— BEGIN —

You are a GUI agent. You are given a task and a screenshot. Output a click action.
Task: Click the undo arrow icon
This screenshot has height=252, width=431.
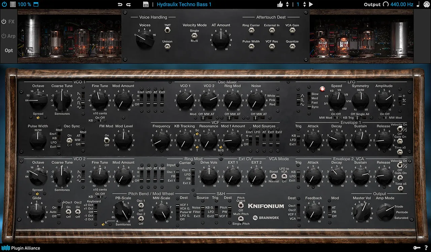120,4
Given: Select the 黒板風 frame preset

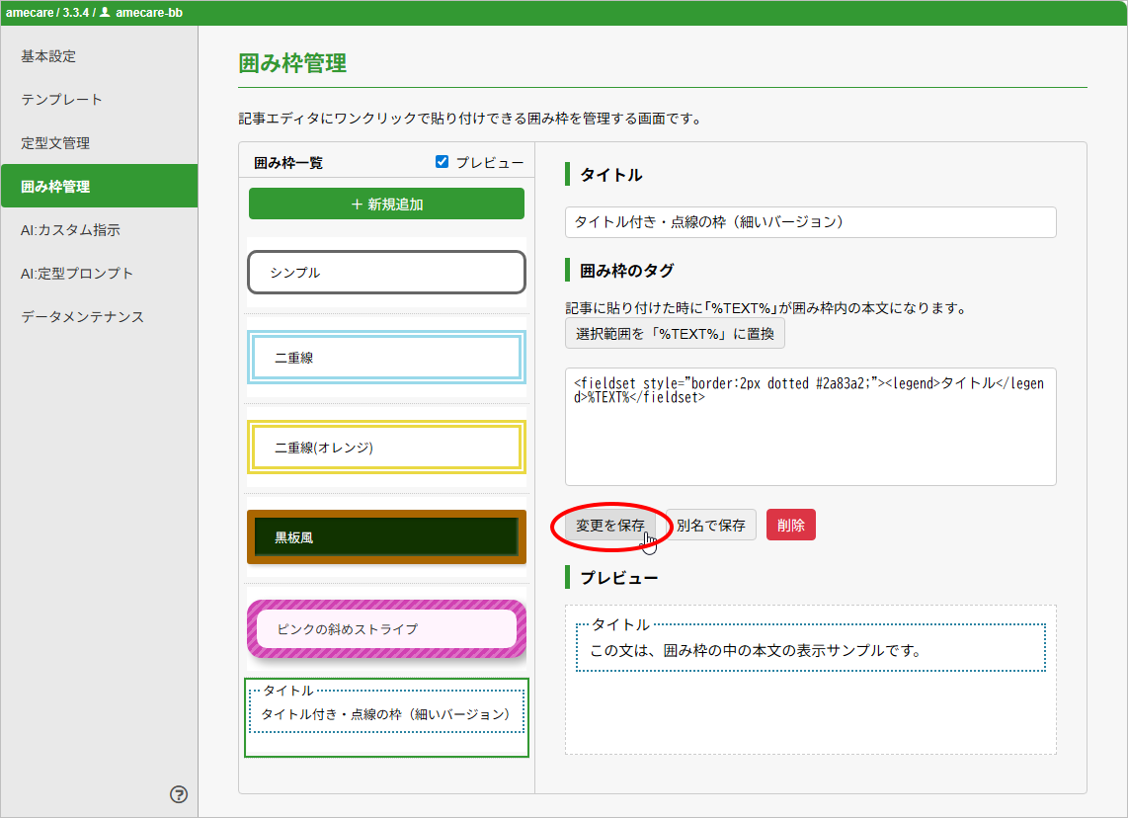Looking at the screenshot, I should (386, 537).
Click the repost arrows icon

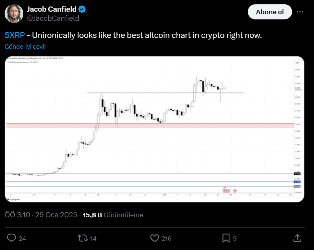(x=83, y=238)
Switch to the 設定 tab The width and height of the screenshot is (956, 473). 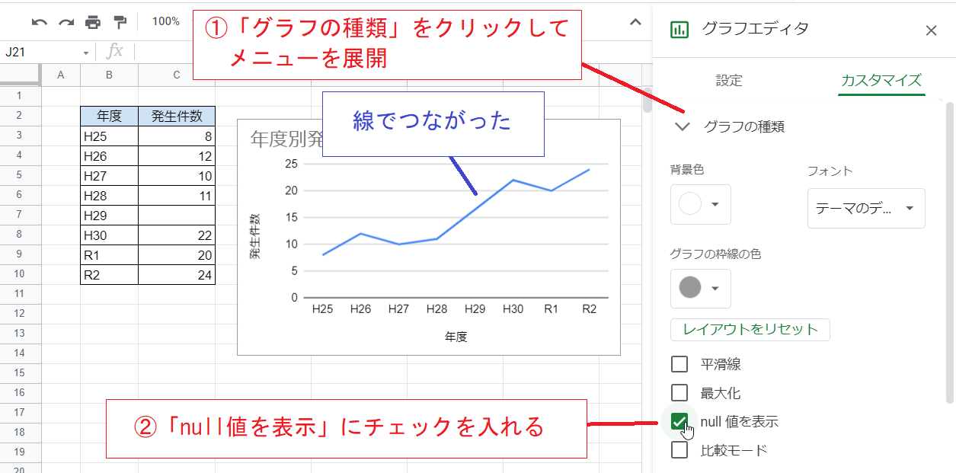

— END —

§ **Exercise aim**
List each line of the data above that contains the string "icon". The match is case-sensitive.

§ **Exercise output**
Task: Click the undo arrow icon
Click the repost arrows icon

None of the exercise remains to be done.